- **DATA RECORDS**

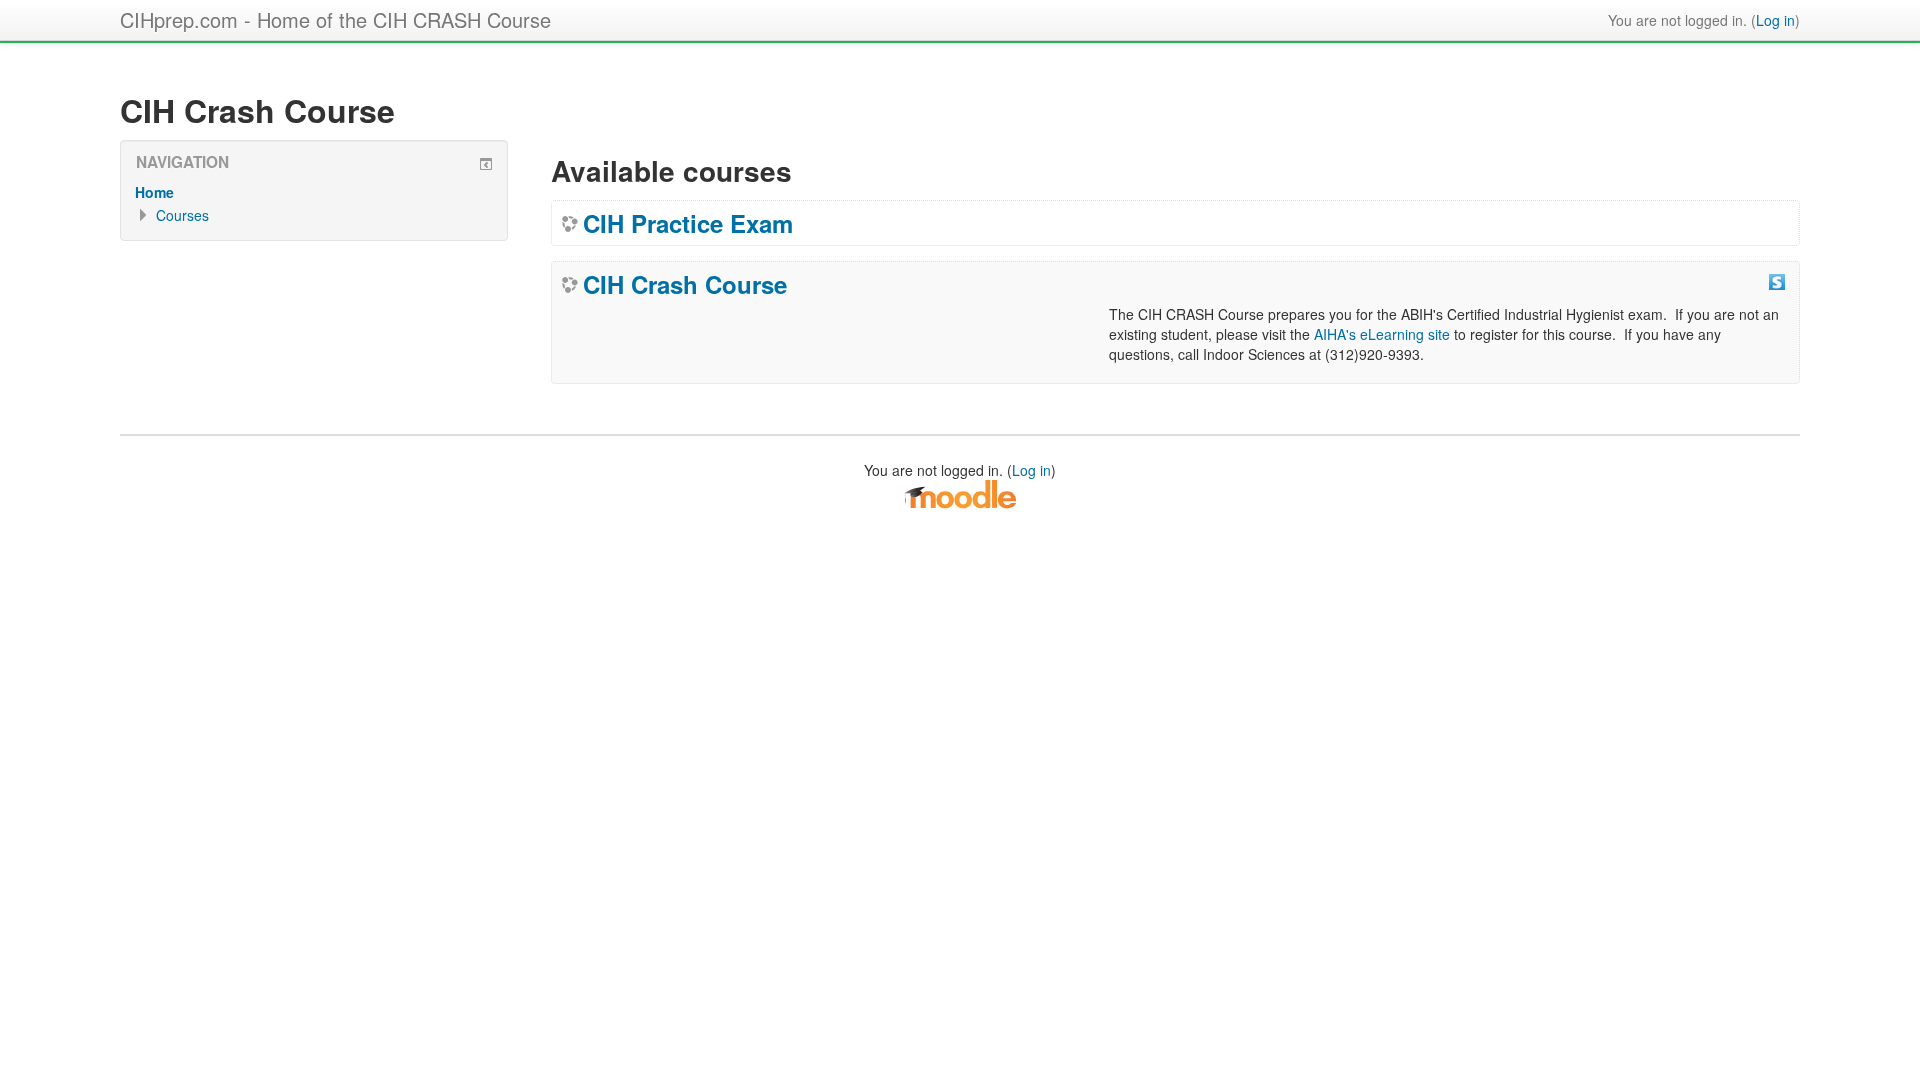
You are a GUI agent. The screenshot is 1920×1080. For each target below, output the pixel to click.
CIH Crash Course (685, 284)
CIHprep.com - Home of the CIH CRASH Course (335, 19)
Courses (182, 215)
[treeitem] (314, 192)
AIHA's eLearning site (1382, 334)
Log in (1775, 20)
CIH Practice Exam (688, 223)
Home (154, 192)
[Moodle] (960, 493)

- **PROBLEM DETAILS**
The answer must be every line of the listing that holds the word "Home".

- **TASK RESULT**
CIHprep.com - Home of the CIH CRASH Course (335, 19)
Home (154, 192)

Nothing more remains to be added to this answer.